Bi-Encoder vs Cross-Encoder vs ColBERT
Three architectures for semantic retrieval: bi-encoders for fast search, cross-encoders for precise reranking, and ColBERT for the best of both — understand when to use each.
Quick Reference
- →Bi-encoder: encode query and docs independently → cosine similarity — fast, scalable, used for initial retrieval
- →Cross-encoder: encode query+doc together → relevance score — slow but most accurate, used for reranking
- →ColBERT: encode query and doc tokens independently → late interaction — fast retrieval with cross-encoder quality
- →Production pattern: bi-encoder for recall (top-100) → cross-encoder for precision (top-5)

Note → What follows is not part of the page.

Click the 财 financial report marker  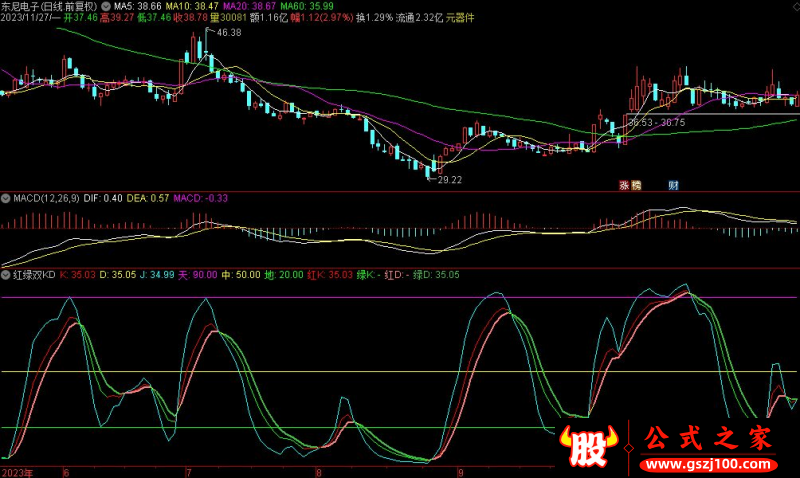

- →ColBERT is the emerging winner for single-stage retrieval — but requires more storage
- →All three are complementary — use them together, not as alternatives
Architecture Comparison
Bi-encoder: independent, fast, scalable · Cross-encoder: joint, accurate, slow · Cascade both
| Architecture | How It Works | Speed | Quality | Storage |
|---|---|---|---|---|
| Bi-Encoder | Query and doc encoded separately → cosine similarity | Fast (pre-computed doc vectors) | Good | Low (one vector per doc) |
| Cross-Encoder | Query + doc encoded together → relevance score | Slow (recompute per query-doc pair) | Best | None (no pre-computation) |
| ColBERT | Query and doc tokens encoded separately → token-level similarity | Fast (pre-computed token vectors) | Near-best | High (many vectors per doc) |
Bi-encoders are what most RAG systems use: embed the query, embed the document, compute cosine similarity. Fast and scalable because document embeddings are computed once at index time. Cross-encoders see the query and document together, enabling much richer comparison — but they must score every candidate, making them too slow for initial search. ColBERT is a middle ground: it pre-computes per-token embeddings for documents and computes late interaction at query time, achieving near-cross-encoder quality at bi-encoder speed.